The EDS results then suggest that during sorption of SOSW, not only oil but also soluble salts of saline water interact with the LLF, probably in a competitive way.

3.1.4. FTIR Analysis

The ATR-FTIR results are presented in Figure 3, which shows the spectrum of crude oil (CO) and the spectra of LLF before and after SOSW sorption. In the spectrum of crude oil, one could observe bands at 2920 cm⁻¹ and 2843 cm⁻¹ due to the asymmetric and symmetric stretching of C-H bonds in the -CH₂ groups present in the hydrocarbon chains. At 2959 cm⁻¹, it is possible to distinguish a band associated with the stretching of -CH₃ groups. The absorption band at 1465 cm⁻¹ is associated both with the stretching of C=C and asymmetric deformation of C-CH₃ groups, while symmetric deformation appears at 1379 cm⁻¹ [49]. The band at 725 cm⁻¹ could be due to the deformation of C-H bonds in aromatic species present in crude oil [50]. These bands can be attributed to the presence of asphaltenes in the oil. It is important to mention that the broad band at 1605 cm⁻¹ could be due the stretching C=C [51,52], but the contribution of the deformation of H₂O that appears at 1630 cm⁻¹ cannot be discarded. The broad but weak band at ~3500 cm⁻¹ could be due to the OH stretching of contaminant water.

In the case of the LLF spectrum, before sorption, a band at 3369 cm⁻¹ is characteristic of the O-H stretching of hydroxyl groups present in the cellulose [53]. The bands at 2850 cm⁻¹ and 2920 cm⁻¹ are partly due to the stretching vibration of the C-H bond of CH₂-groups, which coexist in cellulose and hemicellulose [54]. The band at 1639 cm⁻¹ can be attributed to the O-H bending of absorbed water [53,55]. The band at 1242 cm⁻¹ corresponds to the stretching of C-O-C bonds of ether associated with lignin. The band at 1379 cm⁻¹ is generally observed in crystalline cellulose and is attributed to the angular vibration of C-O-H groups. The band at 1037 cm⁻¹ is due to xylans present in hemicellulose, which are essential for establishing strong interactions with cellulose. The band close to 890 cm⁻¹ is due to β-glycosidic bonds present in both cellulose and hemicellulose [56].

______________________________

◆ Task requirements:
(1) Return the FTIR passage word for word from "The EDS results" to "a competitive way.".
(2) Resume the FTIR spectra passage, writing on from its final sentence.
The entries that come next are from a different source than the FTIR passage.

◆ Entries:
______________________________

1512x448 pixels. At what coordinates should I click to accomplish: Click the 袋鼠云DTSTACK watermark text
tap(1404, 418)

______________________________

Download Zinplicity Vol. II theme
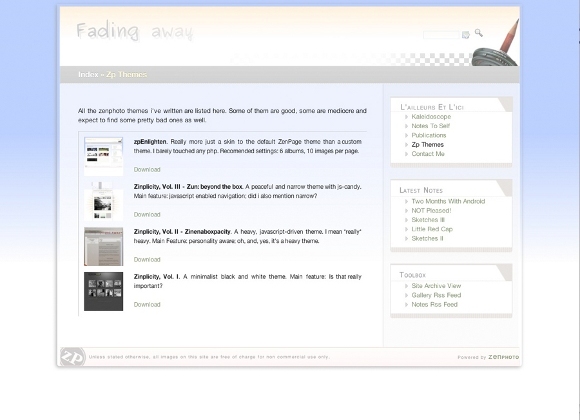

______________________________

◆ Expected responses:
(1)
The EDS results then suggest that during sorption of SOSW, not only oil but also soluble salts of saline water interact with the LLF, probably in a competitive way.

(2)
After the sorption process, remarkable differences are seen in the spectra of LLF. The 3300 cm⁻¹ and 1639 cm⁻¹ bands attributed to O-H vibrations become more intense after sorption of SOSW (LLF20 and LLF100), suggesting that water is also sorbed along with the oil. Furthermore, the intensity of the bands at 2854 cm⁻¹ and 2922 cm⁻¹ due to the stretching vibration of the C-H bond of CH₂- groups is increased as a result of the addition of crude oil -CH₂ species to the pre-existing species in the LLF. A small shoulder is also observed at 2959 cm⁻¹, attributed to the stretching of the -CH₃ groups of C=O, only in the sample with the highest oil concentration (LLF100) (Figure 3b), due to the increase in oil in the emulsion.

The intensification of the band at 1639 cm⁻¹ in LLF20 and LLF100 indicates the formation of a modified interface between the fiber and the oil, in which specific physical or chemical interactions are occurring, possibly involving the reorganization of water molecules or the rearrangement of fiber components at the surface, thus changing the chemical neighborhood of the functional groups involved. A similar trend is seen for the bands located at 1242, 1037, and 897 cm⁻¹. The increase in intensity of these bands confirms the presence of crude oil in LLF after emulsion sorption. Then, the ATR-FTIR results show that during crude oil emulsion sorption, LLF will sorb both crude oil and water, probably in a competitive situation. To summarize, the preceding characterizations show that after SOSW sorption, oil, water, and Na/Ca are present on the surface of licuri leaf fibers.

3.1.5. TGA and DTA Analysis

Figure 4a–c presents the mass percentage of the initial sample mass, the DTG transformation of TGA expressed in mg s⁻¹, the DTA profile expressed in µV, and the temperature ramp (black curves) vs. time in sec. The two samples tested were initial licuri fiber (red curves) after washing, grinding, and drying (60 °C in static air oven) and the same licuri sample after sorption of crude oil (100 mg L⁻¹) emulsion in a 40 g L⁻¹ saline water solution (blue curves). Both samples were stored in Eppendorf vials in a fridge maintained at 4 °C, before TGA experiments.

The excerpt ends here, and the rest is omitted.